SES believes that ITC’s appointment of Deloitte for a five-year term in 2014 violated The Companies Act 2013, which caps the number of years that auditors of the same “auditor network” can be appointed to a company.

Kolkata-headquartered ITC, which has five lines of business — FMCG, Hotels, Paperboards and Speciality Papers, Packaging, Agri-business and IT — features in the bellwether S&P BSE Sensex. It has a market capitalisation of ₹2.03 lakh crore.

In a report, SES said, “Prior to the appointment of Deloitte Haskins & Sells, AF Ferguson & Co were the Statutory Auditors of the company for 14 years.

Violates Sec 139 (2)

“Deloitte Haskins & Sells and AF Ferguson & Co are members of Deloitte Touche Tohmatsu Group.” This gives the “auditor network” a combined tenure of 21 years as statutory auditors of ITC, SES added.

The proxy advisory firm said ITC appointed Deloitte Haskins & Sells as statutory auditors for a five-year term in 2014, but this appointment itself was invalid because, according to Section 139(2) of the Act, any auditor who has had a tenure of 10 years or more as on April 1, 2014 cannot be re-appointed for more than three years.

As the appointment itself is invalid, the ratification proposed at the AGM should be voted down as well, the advisory said. SES had flagged this concern about the invalidity of the auditor’s appointment before last year’s AGM as well.

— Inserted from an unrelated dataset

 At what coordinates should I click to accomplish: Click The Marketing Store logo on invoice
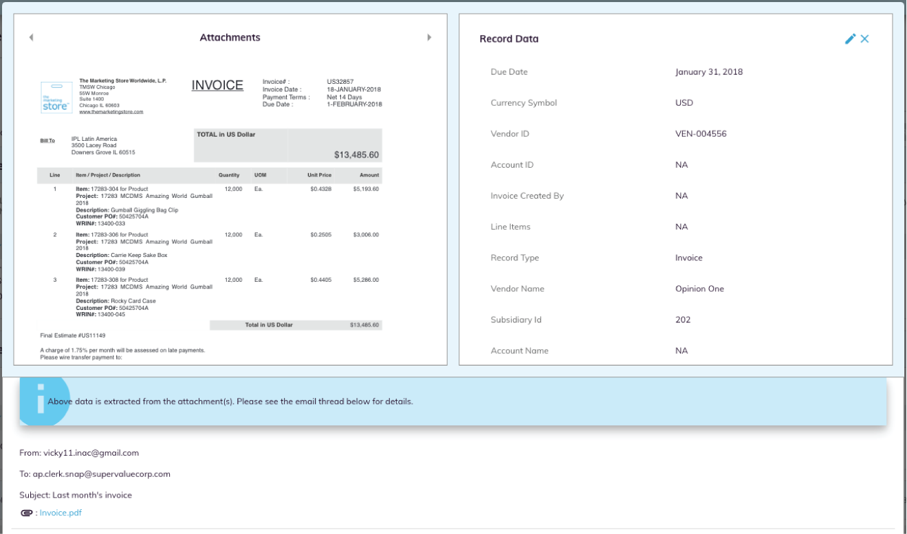[x=56, y=97]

An official spokesperson for ITC responded to BusinessLine’s query on this saying, “Deloitte Haskins & Sells, chartered accountants, the auditors of the company since 2009-10, were appointed at the 103rd AGM as the auditors of the company, to hold such office for a period of five years till the conclusion of the 108th annual general meeting, following due processes laid down in statute. Messrs Deloitte Haskins & Sells have provided to the company their certificate of eligibility for such appointment which was taken on record prior to the audit committee and the board of directors recommending their appointment to the shareholders.”

Fails on ethical grounds

The SES report has also questioned the autonomy of five of the eight independent directors on ITC’s board — Sunil Mathur, P Ramanujam, SH Rehman, Anil Baijal and M Shankar. 

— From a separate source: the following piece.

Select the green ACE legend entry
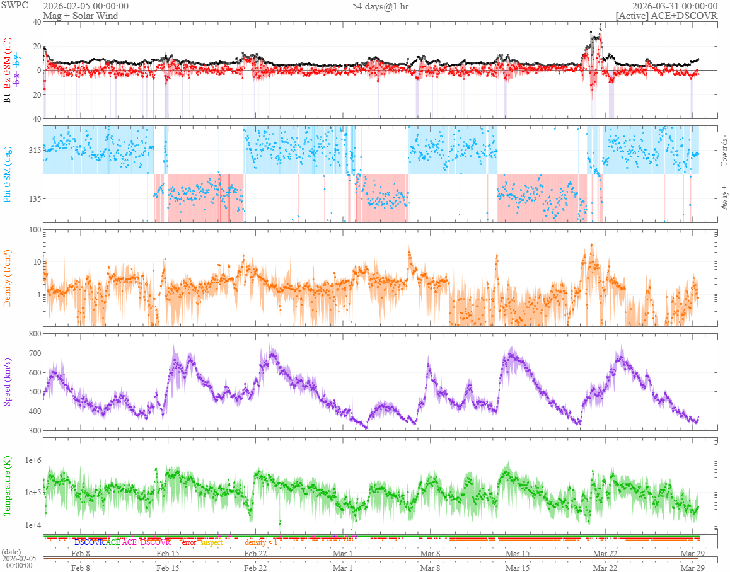Screen dimensions: 730x572 (113, 542)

Sunil Mathur and P Ramanujam have been associated with ITC for more than 10 years, while all named above except M Shankar hold equity of over ₹1 crore in ITC, SES found. “While legally they may still be classified as independent,” the report said, “SES believes that the directors have lost their independence on ethical grounds.”

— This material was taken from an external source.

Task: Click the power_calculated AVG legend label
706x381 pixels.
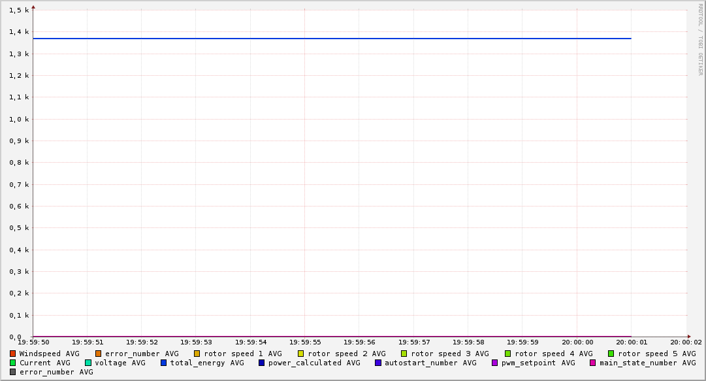Action: [314, 363]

To this, the company spokesperson said, “All independent directors of the company have been appointed with the approval of the shareholders, following due processes laid down in the statute. Independent directors have also provided confirmations to the company that they meet the criteria of ‘Independence’ as prescribed under the Companies Act, 2013, and the SEBI (Listing Obligations and Disclosure Requirements) Regulations, 2015.”